The deep structure is held in place by a number of extremely strong inhibiting forces. These are the conventional wisdom, media messages about schools and teachers, organizational characteristics of the institution, fiscal realities, parent and community expectations, and even some aspects of the culture of teaching.
When a reform or innovation is proposed that challenges some aspect of the deep structure, one or more of these inhibiting forces acts to defeat that reform. Maybe it will take a year, maybe several, but sooner or later the new way of doing things will be “pulled back” to a more familiar pattern. You can visit a school today where a new program is being implemented, and there may even be tremendous optimism and energy behind it. If it represents a challenge to some aspect of the deep structure, I’ll make you a bet. Go back in 10 years or even five and you won’t find a trace remaining.
An example of this in Orange County was the television production facility available to students in grades four through six in Irvine during the mid-to-late 1970s. Fiscal realities were the primary inhibiting force that killed it. Experienced Orange County teachers can tell of many promising programs that were adopted locally with great fanfare but are no longer with us: If you know a teacher, you have only to ask.
When educational reforms are mandated by politicians in the form of new state or federal laws, they also may fail because of “the magic feather fallacy.” It seems that the further a person is from the classroom, the more likely he or she is to believe in the magic feather: Wave it, and change will happen. Name a thing, and you make it real. Pass a law, and the problem will be solved.
There is a great temptation to go for a quick fix: the formulation of public policy that doesn’t actually change anything. In fact, it’s a way of preserving the status quo. Policymakers talk about change in general terms, school people talk in specifics. Everyone talks past each other and nothing happens. The magic feather fallacy is certainly evident in current talk in Sacramento and Washington about curriculum standards, assessment of student learning and teacher preparation.
In an election year, it’s even more insidious and we are all to blame.
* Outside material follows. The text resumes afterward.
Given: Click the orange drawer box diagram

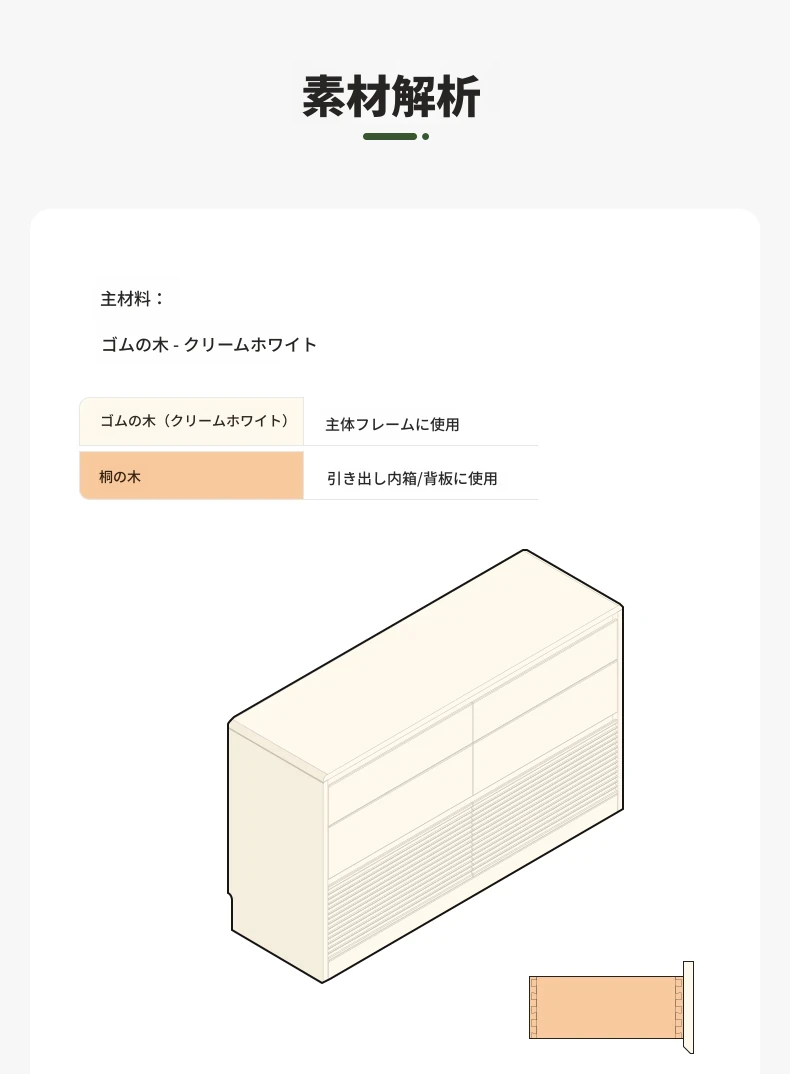Looking at the screenshot, I should 606,1007.
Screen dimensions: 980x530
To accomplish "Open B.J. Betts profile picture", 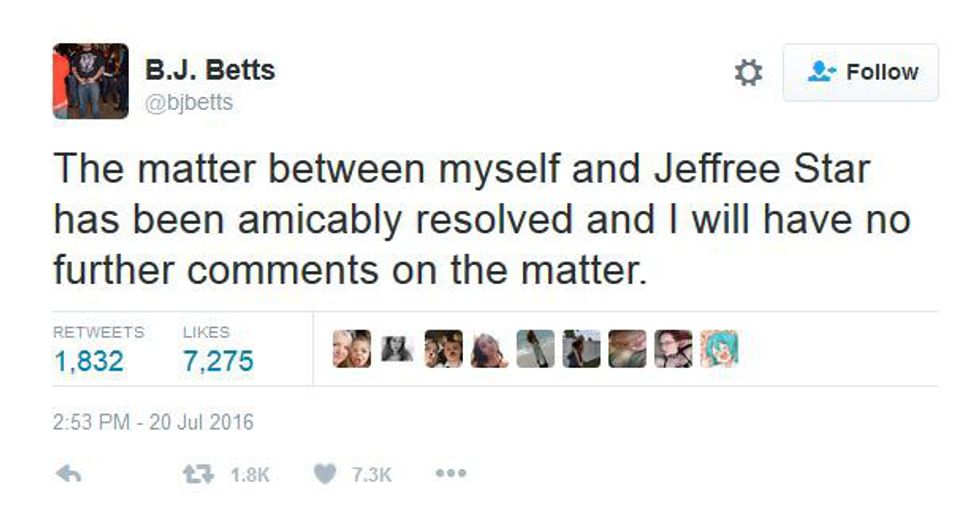I will [x=90, y=81].
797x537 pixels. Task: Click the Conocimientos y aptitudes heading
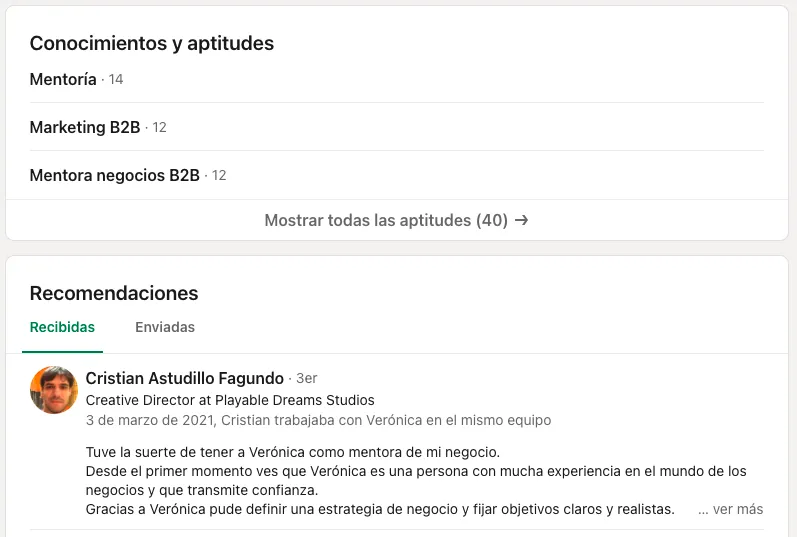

Campaign rhetoric offers sweeping solutions based on just about anyone’s ideas--except those of teachers, whose ideas are the ones that should count, grounded as they are in firsthand knowledge and day-to-day realities. And we listen and nod and think those politicians’ promises about “fixing our schools” sound pretty good.
We’ve bought into the idea that schools are broken, even though year after year the Gallup Poll shows that most parents actually are fairly pleased with their own child’s school experience (it surely must be all those other schools that are chronically chaotic, dangerous places). The messages we get day after day convince us, against the evidence of our own experience and much solid research, that American public education is almost beyond hope. Campaign rhetoric plays on this anxiety, and it doesn’t do any constructive good in the long run.
Real educational reform is truly difficult to achieve, particularly when the new program or practice runs counter to the deeply embedded and broadly accepted components of the deep structure of schooling. If it is to have even a remote chance of becoming a permanent change, it needs consistent, long-term support from all constituencies--including permanent funding. This is the level of commitment we should demand of our state and federal candidates for public office when they want to talk about improving our public schools.